What the exercise asks: Could you please retype all of the entries exactly as they appear?

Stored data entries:
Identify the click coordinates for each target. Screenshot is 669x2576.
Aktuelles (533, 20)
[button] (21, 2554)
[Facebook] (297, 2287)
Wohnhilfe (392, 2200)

Exercise output:
Identify the click coordinates for each target. Screenshot is 669x2576.
Aktuelles (533, 20)
[button] (21, 2554)
[Facebook] (297, 2287)
Wohnhilfe (392, 2200)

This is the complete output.